The records follow. Print, word for word, the first line through the "Given: Click the 'Select" line.

▼

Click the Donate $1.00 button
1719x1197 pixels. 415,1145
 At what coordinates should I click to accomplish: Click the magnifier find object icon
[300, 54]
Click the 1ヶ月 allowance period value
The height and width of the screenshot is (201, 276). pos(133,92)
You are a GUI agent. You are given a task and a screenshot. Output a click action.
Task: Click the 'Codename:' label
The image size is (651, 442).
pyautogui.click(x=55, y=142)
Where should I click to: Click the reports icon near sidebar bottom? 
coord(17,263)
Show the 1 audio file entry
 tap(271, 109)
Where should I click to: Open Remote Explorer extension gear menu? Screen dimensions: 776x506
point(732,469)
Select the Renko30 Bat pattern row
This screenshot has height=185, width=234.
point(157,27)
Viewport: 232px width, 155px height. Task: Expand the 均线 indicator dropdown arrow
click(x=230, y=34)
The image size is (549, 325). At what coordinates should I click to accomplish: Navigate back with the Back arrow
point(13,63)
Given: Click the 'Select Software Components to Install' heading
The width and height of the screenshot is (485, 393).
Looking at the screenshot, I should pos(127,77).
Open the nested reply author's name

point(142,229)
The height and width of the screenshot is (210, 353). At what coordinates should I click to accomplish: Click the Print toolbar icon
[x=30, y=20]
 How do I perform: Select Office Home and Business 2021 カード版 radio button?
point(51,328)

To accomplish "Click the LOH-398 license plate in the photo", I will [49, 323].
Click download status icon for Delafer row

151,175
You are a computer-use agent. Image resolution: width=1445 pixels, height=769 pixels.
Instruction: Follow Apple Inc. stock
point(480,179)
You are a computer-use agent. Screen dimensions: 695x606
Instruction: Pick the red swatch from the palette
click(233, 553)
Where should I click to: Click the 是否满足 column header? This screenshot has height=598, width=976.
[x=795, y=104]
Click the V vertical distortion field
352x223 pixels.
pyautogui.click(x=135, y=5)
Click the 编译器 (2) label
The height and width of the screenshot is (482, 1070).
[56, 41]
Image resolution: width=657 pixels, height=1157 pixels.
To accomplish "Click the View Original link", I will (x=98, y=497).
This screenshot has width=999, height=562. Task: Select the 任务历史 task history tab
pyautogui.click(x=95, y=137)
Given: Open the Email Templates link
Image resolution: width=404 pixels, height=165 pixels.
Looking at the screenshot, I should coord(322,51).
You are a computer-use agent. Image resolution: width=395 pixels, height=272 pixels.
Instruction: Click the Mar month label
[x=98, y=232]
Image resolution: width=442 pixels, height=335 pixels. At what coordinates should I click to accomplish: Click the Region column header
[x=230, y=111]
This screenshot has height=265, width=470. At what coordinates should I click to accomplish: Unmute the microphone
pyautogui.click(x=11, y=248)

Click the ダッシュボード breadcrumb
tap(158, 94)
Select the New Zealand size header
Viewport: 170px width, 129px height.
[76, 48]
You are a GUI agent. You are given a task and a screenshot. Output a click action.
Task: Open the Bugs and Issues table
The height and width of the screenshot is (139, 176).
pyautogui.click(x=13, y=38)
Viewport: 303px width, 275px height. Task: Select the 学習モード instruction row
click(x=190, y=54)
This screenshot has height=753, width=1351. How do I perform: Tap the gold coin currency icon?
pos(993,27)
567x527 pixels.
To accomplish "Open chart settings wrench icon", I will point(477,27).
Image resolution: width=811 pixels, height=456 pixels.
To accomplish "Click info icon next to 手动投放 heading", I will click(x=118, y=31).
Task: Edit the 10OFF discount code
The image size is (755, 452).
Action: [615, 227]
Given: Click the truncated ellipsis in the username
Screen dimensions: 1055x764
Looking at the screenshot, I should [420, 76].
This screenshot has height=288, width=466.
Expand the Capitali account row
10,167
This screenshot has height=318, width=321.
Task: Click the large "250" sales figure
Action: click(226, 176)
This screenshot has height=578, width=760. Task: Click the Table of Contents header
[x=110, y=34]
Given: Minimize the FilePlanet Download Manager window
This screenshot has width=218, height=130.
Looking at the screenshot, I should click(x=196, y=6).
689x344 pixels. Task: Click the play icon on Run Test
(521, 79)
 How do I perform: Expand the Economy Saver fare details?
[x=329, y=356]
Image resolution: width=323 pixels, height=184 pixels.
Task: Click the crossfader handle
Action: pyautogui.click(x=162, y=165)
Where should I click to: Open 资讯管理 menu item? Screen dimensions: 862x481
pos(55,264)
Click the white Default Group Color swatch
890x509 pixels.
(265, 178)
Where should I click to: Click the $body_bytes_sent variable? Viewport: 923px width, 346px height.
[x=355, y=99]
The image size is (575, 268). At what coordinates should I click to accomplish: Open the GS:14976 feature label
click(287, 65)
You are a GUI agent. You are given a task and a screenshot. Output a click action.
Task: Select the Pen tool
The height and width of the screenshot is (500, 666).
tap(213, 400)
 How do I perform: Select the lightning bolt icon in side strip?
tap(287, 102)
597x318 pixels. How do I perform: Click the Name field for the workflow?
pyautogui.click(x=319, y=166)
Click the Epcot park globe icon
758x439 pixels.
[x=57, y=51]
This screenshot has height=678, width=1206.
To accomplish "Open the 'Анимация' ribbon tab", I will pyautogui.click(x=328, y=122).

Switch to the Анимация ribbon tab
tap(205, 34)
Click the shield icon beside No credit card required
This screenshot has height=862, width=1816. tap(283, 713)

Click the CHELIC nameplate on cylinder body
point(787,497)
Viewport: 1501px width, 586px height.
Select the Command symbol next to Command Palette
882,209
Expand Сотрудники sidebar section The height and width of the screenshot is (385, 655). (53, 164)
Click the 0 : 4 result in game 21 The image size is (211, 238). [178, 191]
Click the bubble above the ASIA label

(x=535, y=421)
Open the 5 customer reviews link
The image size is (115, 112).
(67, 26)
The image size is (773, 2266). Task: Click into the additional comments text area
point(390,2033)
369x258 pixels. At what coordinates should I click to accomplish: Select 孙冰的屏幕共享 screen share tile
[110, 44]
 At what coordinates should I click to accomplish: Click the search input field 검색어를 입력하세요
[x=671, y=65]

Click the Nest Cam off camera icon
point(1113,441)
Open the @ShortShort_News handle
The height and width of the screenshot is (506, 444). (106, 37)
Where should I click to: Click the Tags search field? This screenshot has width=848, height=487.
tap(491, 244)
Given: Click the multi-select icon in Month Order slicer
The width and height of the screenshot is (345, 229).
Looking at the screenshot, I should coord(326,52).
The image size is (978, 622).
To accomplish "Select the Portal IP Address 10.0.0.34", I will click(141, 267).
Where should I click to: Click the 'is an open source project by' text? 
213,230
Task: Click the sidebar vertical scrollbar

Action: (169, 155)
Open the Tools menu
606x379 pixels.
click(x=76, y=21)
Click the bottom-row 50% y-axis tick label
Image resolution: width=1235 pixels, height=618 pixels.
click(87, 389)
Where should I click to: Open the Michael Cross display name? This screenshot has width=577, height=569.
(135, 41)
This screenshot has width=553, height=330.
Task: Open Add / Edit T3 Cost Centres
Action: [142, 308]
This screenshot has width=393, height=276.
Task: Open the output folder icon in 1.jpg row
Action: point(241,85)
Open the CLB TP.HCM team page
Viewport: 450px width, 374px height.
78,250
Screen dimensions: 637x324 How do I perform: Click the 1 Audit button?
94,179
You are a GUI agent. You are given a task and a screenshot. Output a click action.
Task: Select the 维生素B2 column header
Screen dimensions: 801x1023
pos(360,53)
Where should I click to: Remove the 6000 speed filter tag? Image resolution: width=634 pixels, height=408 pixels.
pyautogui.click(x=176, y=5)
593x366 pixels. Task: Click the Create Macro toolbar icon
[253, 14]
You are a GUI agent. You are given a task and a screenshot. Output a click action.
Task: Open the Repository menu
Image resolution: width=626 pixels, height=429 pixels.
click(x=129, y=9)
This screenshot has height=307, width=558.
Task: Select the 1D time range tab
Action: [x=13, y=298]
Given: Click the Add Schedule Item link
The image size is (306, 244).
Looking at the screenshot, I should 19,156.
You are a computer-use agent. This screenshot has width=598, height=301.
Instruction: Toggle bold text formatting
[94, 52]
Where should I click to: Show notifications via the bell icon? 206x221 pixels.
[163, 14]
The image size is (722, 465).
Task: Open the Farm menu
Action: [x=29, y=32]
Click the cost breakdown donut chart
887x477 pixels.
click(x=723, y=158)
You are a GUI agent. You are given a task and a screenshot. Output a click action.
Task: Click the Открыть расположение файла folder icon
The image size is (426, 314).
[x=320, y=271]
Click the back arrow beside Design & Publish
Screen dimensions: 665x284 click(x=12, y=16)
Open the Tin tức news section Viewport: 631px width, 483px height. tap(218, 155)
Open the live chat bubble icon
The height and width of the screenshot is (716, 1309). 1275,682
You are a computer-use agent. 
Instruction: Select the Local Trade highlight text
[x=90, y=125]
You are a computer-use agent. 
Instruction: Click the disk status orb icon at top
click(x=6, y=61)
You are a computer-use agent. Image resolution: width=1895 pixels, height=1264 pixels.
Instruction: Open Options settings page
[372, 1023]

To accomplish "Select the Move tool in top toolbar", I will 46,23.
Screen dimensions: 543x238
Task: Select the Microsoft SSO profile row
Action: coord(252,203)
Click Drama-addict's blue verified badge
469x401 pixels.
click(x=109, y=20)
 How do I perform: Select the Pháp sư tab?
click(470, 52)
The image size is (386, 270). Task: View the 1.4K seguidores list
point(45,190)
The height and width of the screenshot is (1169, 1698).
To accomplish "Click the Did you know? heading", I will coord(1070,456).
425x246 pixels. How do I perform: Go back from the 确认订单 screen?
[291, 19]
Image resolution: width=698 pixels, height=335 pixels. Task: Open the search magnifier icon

▲

» Reply
Click the Donate $1.00 button
1719x1197 pixels. 415,1145
 At what coordinates should I click to accomplish: Click the magnifier find object icon
[300, 54]
Click the 1ヶ月 allowance period value
The height and width of the screenshot is (201, 276). pos(133,92)
You are a GUI agent. You are given a task and a screenshot. Output a click action.
Task: Click the 'Codename:' label
The image size is (651, 442).
pyautogui.click(x=55, y=142)
Where should I click to: Click the reports icon near sidebar bottom? 
coord(17,263)
Show the 1 audio file entry
 tap(271, 109)
Where should I click to: Open Remote Explorer extension gear menu? Screen dimensions: 776x506
point(732,469)
Select the Renko30 Bat pattern row
This screenshot has height=185, width=234.
point(157,27)
Viewport: 232px width, 155px height. Task: Expand the 均线 indicator dropdown arrow
click(x=230, y=34)
The image size is (549, 325). At what coordinates should I click to accomplish: Navigate back with the Back arrow
point(13,63)
Given: Click the 'Select Software Components to Install' heading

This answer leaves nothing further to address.